In worldly affairs our holy fathers are given short shrift, a testimony to the fact that at heart this remains an easy-going society. But this would be a more relaxed society if only we could rid ourselves of one of the worst legacies of the Zia period, the Hadood Ordinance.

Raza Rabbani and his committee of the wise should have concentrated on ridding the Constitution of its Zia-inspired anachronistic sections. But this would have required courage and vision, commodities often in short supply in Pakistan.

Pakistan’s salvation lies in freeing its mind from the shackles of self-contrived shibboleths. For 800 years Islam has flourished in the sub-continent. It will still be around 10,000 years from now. Our problems are about concrete, material things, not the state of our souls, or the condition of our spirituality. We can do with less rhetoric and turn a bit more to doing things and solving problems. Power shortage is not a spiritual issue.

The frontiers of spirituality end here. Beyond it lies the secular world of expertise and capacity. We have to deal with that world on its own terms if its problems are to be resolved, or at least mitigated. But returning to anarchy, Iqbal in one of his most frequently-quoted couplets says: be not afraid of contending winds or the approaching storm; they are meant only to make you soar higher across the skies.

The signs of anarchy we see in Pakistan are not harbingers of doom. They are raising the curtain on no Kyrgyzstan situation. We are too laidback for that. And despite all the manufacturing of gloom at which we are so good, this remains, fundamentally, a sturdy state.

Putting up with President Zardari and his knights of the round table, and not suffering consequences worse than those already on display, also provide evidence of our underlying strength.

No, the rioting in the streets, the burning of tyres and effigies, are signs that the people of this country are alive. Gilani and his cabinet, and the four chief ministers, would have remained an immoveable mass but for this turmoil.

If finally government at the centre and the provinces is getting serious about power blackouts then it only means that the disorder we are seeing is creative, from which some kind of policy can emerge. Lawyers taking the law into their own hands and browbeating judges and thrashing litigants, as is happening all too frequently; senior lawyers pestering the Supreme Court with constitutional petitions, some with a decidedly surreal edge to them; all the talk of a looming clash of institutions; the never-ending saga of the quarrel between the actor Veena Malik and Muhammad Asif, the cricketer; the media and popular interest in the marriage of Sania Mirza and Shoaib Mirza; are all signs of a people not dead but alive. And if the pendulum in some cases is swinging too much to one side, as in the case of our quarrelling lawyers, with time it will come to rest in the middle.

Life goes on in war. Life went on even during the World War II. People still made love and went to cafes and bars. There were shortages and bombings and, for some, huge suffering. But human beings are resilient.
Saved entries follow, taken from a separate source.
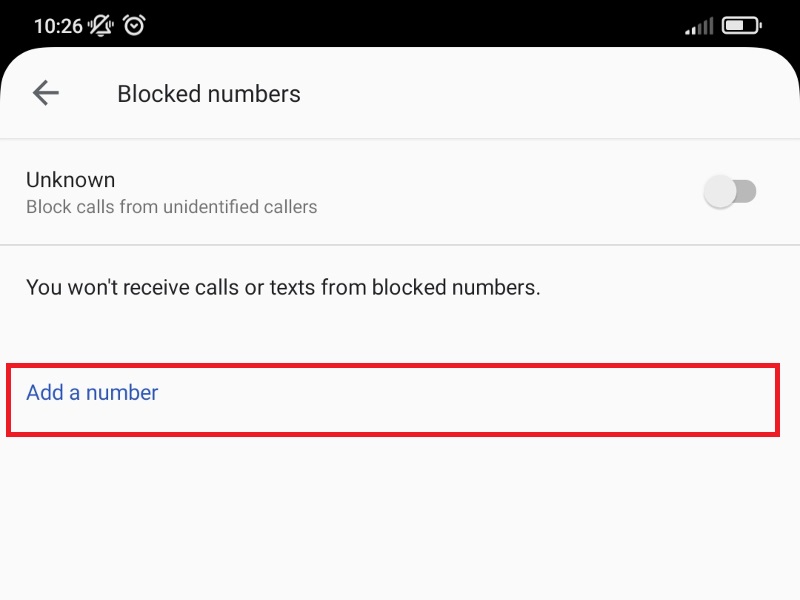This screenshot has height=600, width=800.
Task: Tap the word 'Unknown' heading text
Action: (70, 180)
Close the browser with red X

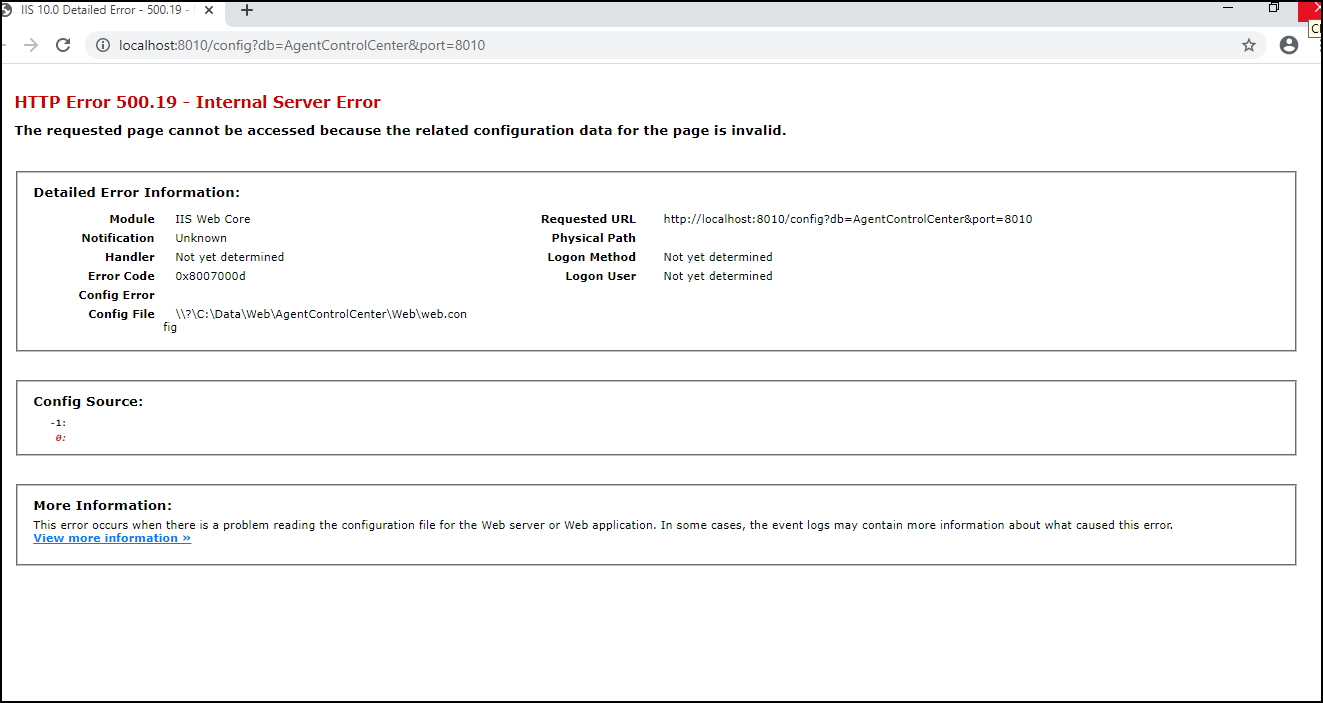(x=1311, y=7)
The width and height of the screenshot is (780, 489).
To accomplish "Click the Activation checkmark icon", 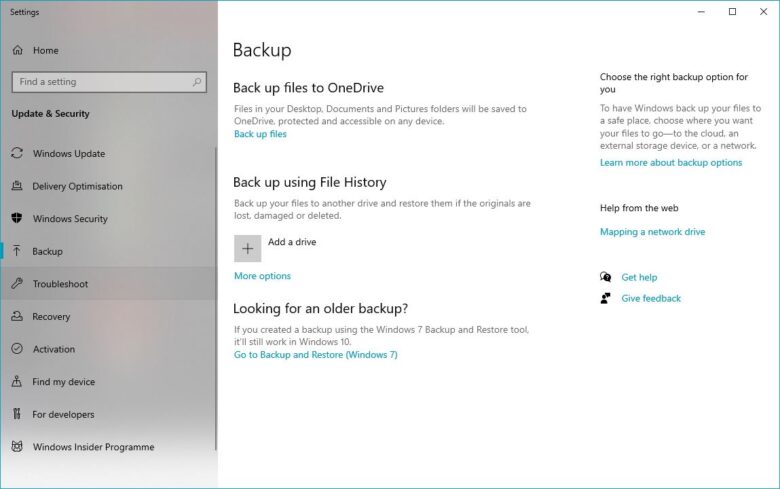I will click(17, 349).
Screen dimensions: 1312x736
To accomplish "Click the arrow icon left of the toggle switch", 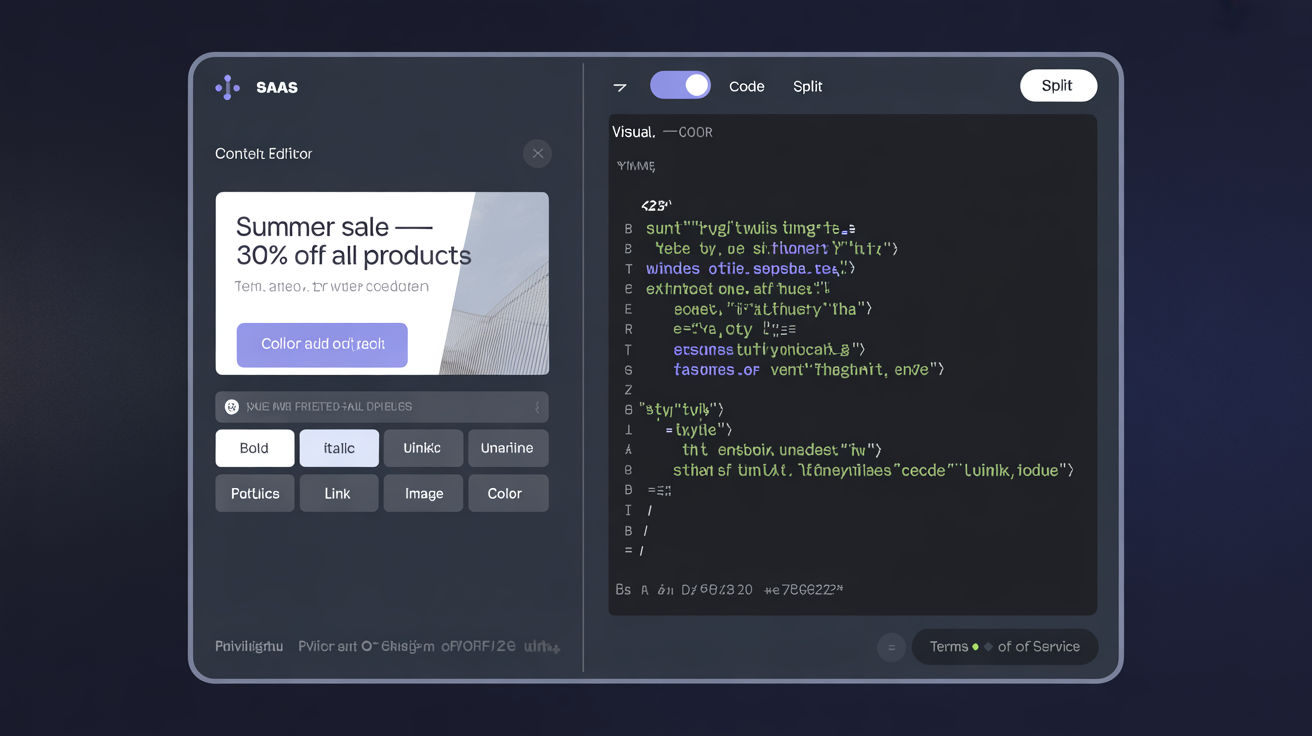I will pyautogui.click(x=620, y=87).
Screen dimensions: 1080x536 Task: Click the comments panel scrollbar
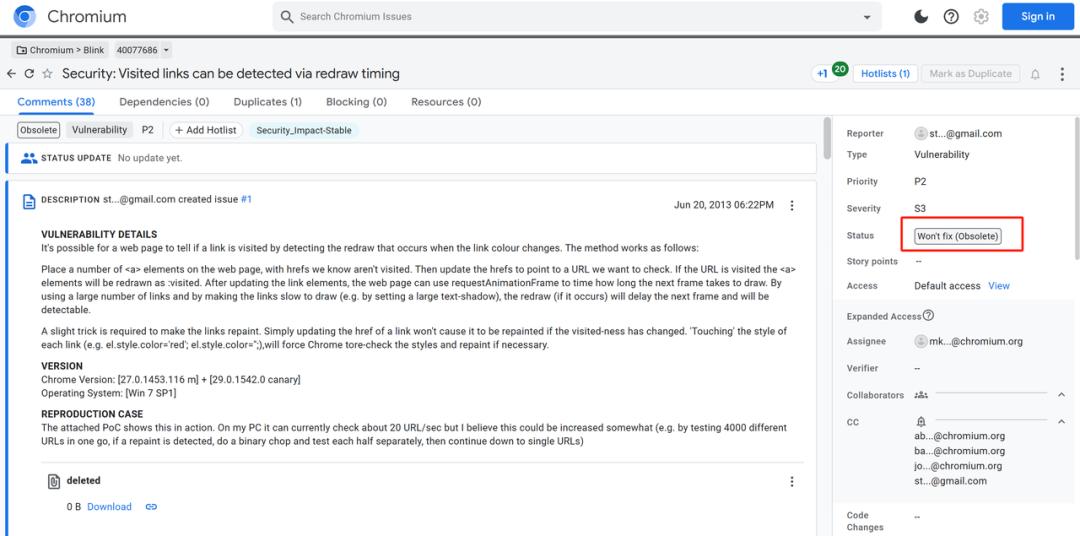827,138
Beyond the evil and the banal in us, resilience and tenacity are two of the good things about our species. We have the capacity of endurance, even the capacity to exult in that endurance.

Despite our many troubles life will go on and we will perhaps emerge better and tougher from our travails. Only in fire is steel tempered.
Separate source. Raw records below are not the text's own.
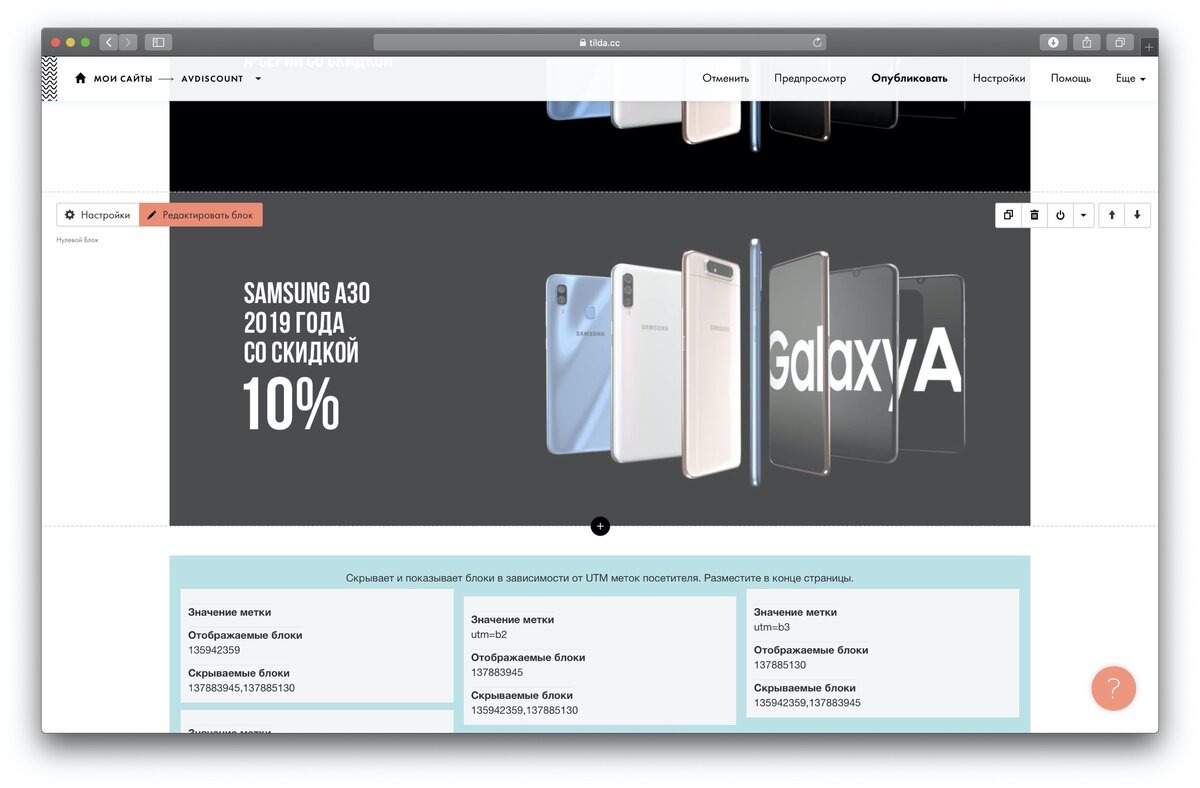1200x788 pixels.
Task: Go to Мои сайты home link
Action: [x=114, y=78]
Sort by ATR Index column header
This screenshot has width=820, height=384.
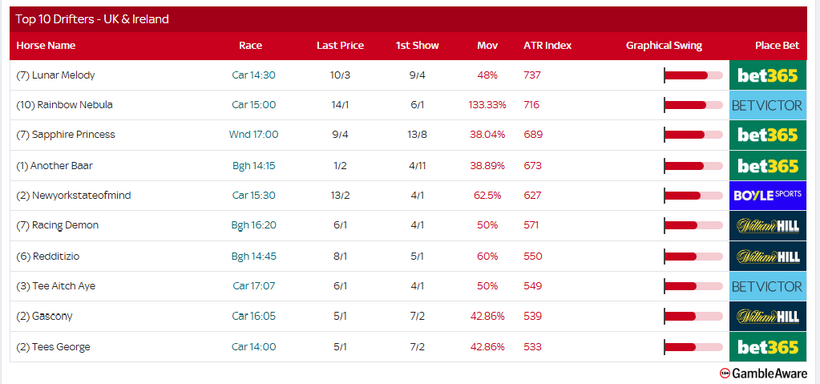pyautogui.click(x=548, y=46)
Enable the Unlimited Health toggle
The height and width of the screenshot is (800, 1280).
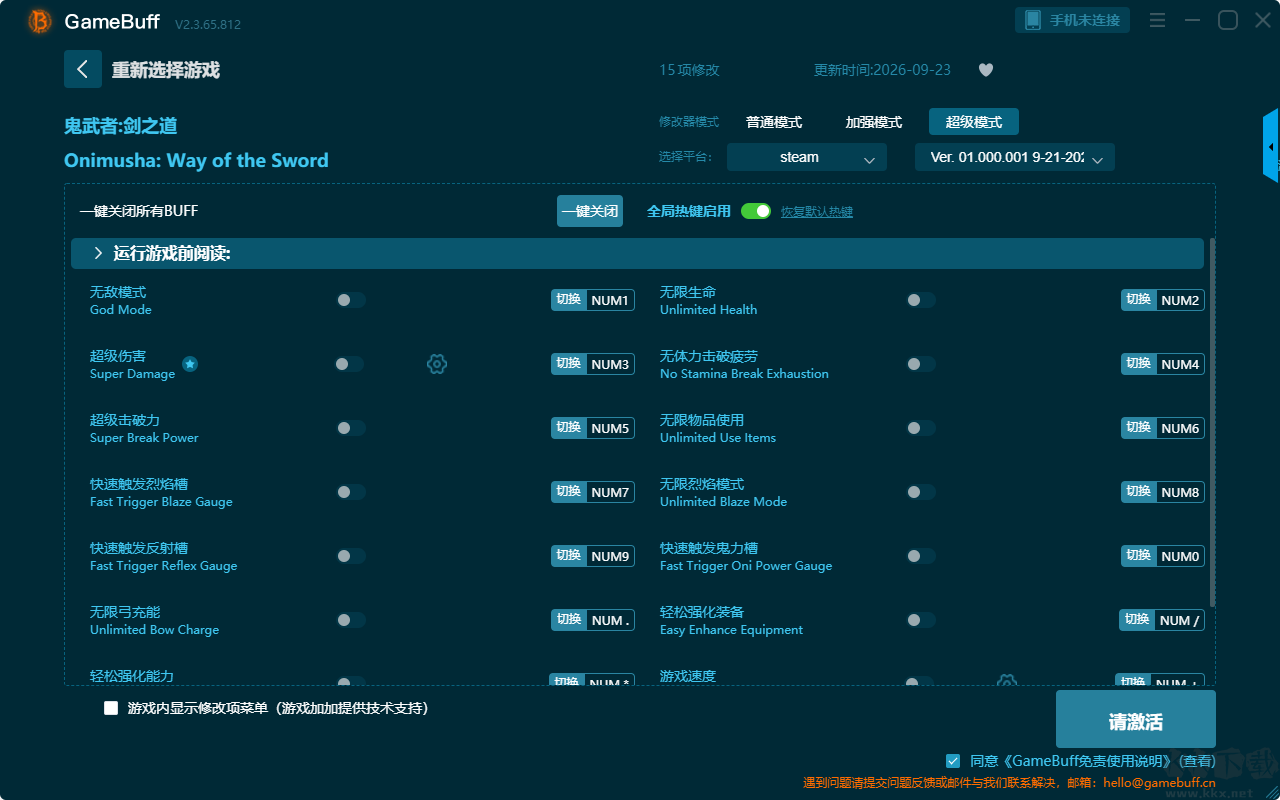[x=920, y=300]
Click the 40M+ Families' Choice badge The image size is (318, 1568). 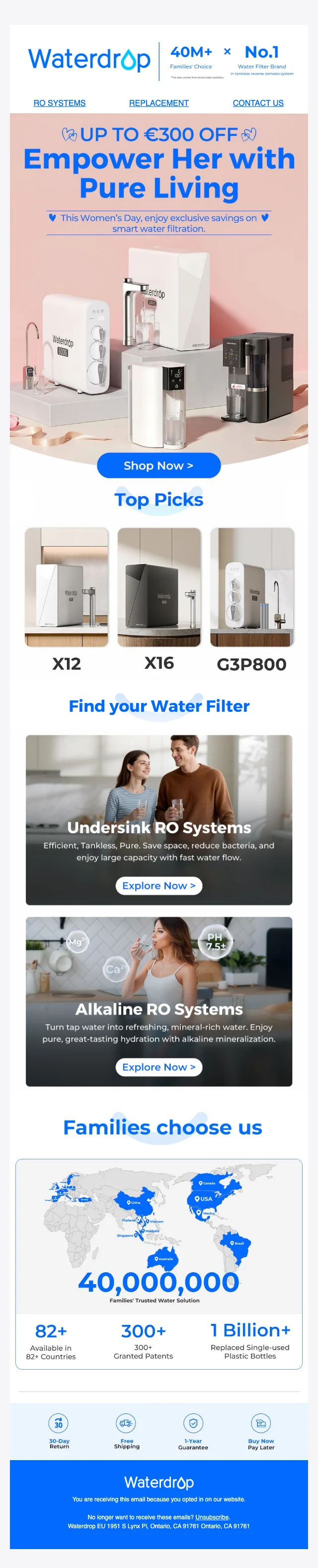click(191, 58)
Years ago at a party in Lahore with Salmaan Taseer (yes, I have to confess I have known him) lounging on the floor in front us was Imran Khan in thigh-hugging jeans and someone with him also encased in an attractive pair of jeans. Salmaan was never a pushover in this department but we couldn’t help noticing that all the ladies were finding excuses to talk to Imran and his friend. About the injustice of it all I asked Salmaan and he said, memorably, that one flick of their legs was worth all my columns put together.

I remember once listening, glasses and ice bucket close at hand, to Hadiqa Kayani singing “Boohe baarian” and Shazia Manzoor (where is she?) singing “Ghar aaja sonhrian” and thinking to myself that a place whence came such haunting voices couldn’t be such a bad place after all. “Never give in”, the Lawrence College motto: there’s always something to celebrate.